TEXTO EM ESTUDO —

Os resultados eleitorais em todo o Brasil configuraram um painel onde se pode vislumbrar alguns contornos básicos que deverão nortear o País daqui por diante. Qualquer sociólogo que se debruçar sobre estes números verá com muita clareza que a sociedade verde-amarela adquiriu novas tonalidades, mais coloridas e menos carrancudas. O que não significa, necessariamente, algo melhor, afinal, é preciso um pouco mais de tempo. Mas certamente é algo diferente.
Nenhum cientista político seria capaz de imaginar, há pouco mais de trinta dias, que o PT disputaria em Curitiba o segundo turno das eleições, voto a voto, com o PFL. Que variáveis estatísticas seriam capazes de prever a vitória petista em Ponta Grossa, Londrina e Maringá? Na verdade, a sensação que se tem é que há, além dos aviões, algo de novo no ar.

PEDIDO DE TRABALHO A —
Diga se cada afirmação abaixo está de acordo com o texto sobre os resultados eleitorais, respondendo sim ou não e citando as palavras do texto que decidem a questão. (i) O PT disputaria o segundo turno em Curitiba com o PFL. (ii) A nova sociedade é necessariamente algo melhor. (iii) Cientistas políticos já previam esse cenário há trinta dias.
PEDIDO DE TRABALHO B —
Transcreva do texto sobre os resultados eleitorais o trecho que começa pelas palavras "Nenhum cientista político" e termina em "novo no ar.".
PEDIDO DE TRABALHO C —
Em que cidades o texto sobre os resultados eleitorais aponta uma vitória petista que nenhuma variável estatística seria capaz de prever?
Os dados que vêm depois deste ponto são um material à parte, sem ligação com o texto.

DADOS REGISTRADOS —
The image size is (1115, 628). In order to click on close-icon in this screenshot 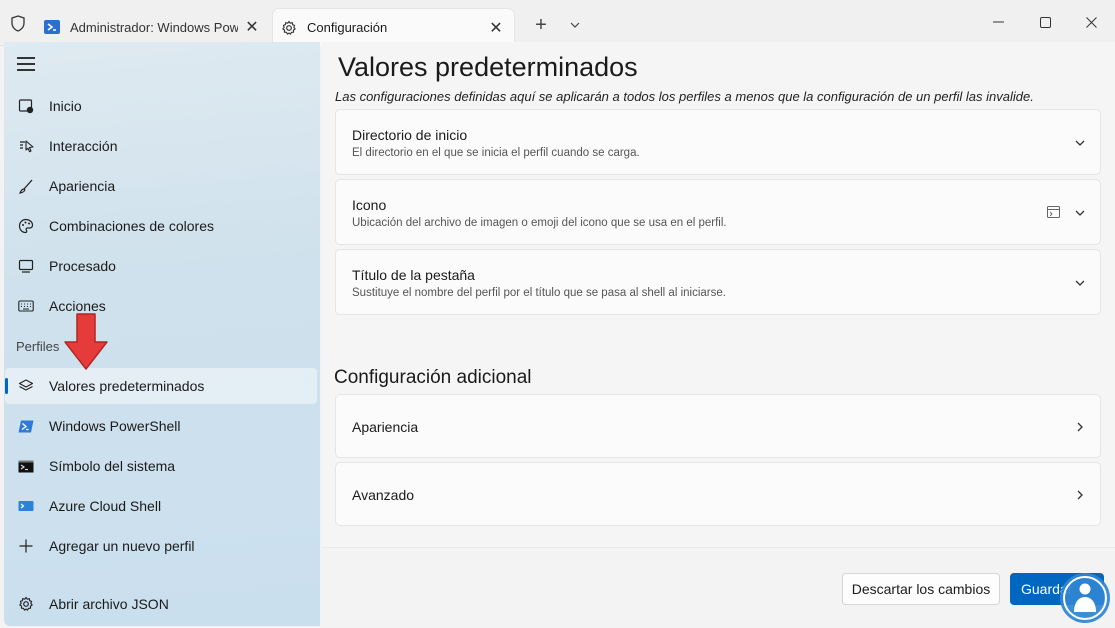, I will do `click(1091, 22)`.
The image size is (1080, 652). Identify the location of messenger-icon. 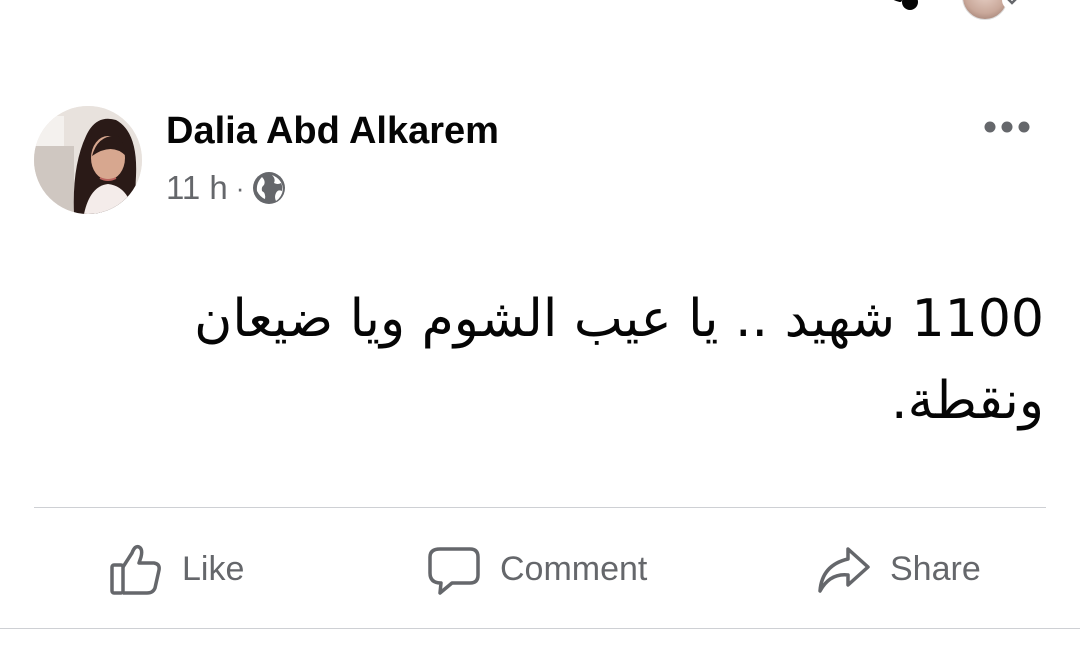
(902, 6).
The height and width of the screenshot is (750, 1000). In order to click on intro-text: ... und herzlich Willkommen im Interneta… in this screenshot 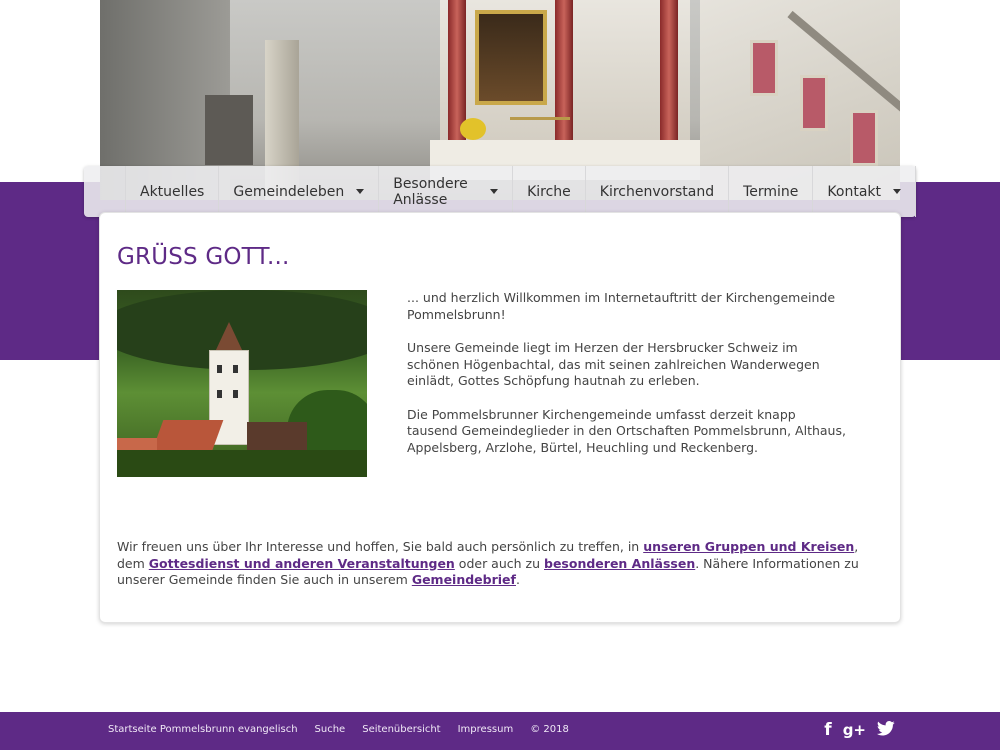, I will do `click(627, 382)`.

RESPOSTA DA TAREFA A —
(i) Sim: "o PT disputaria em Curitiba o segundo turno das eleições, voto a voto, com o PFL".
(ii) Não: "O que não significa, necessariamente, algo melhor".
(iii) Não: "Nenhum cientista político seria capaz de imaginar, há pouco mais de trinta dias".

RESPOSTA DA TAREFA B —
Nenhum cientista político seria capaz de imaginar, há pouco mais de trinta dias, que o PT disputaria em Curitiba o segundo turno das eleições, voto a voto, com o PFL. Que variáveis estatísticas seriam capazes de prever a vitória petista em Ponta Grossa, Londrina e Maringá? Na verdade, a sensação que se tem é que há, além dos aviões, algo de novo no ar.

RESPOSTA DA TAREFA C —
Ponta Grossa, Londrina e Maringá.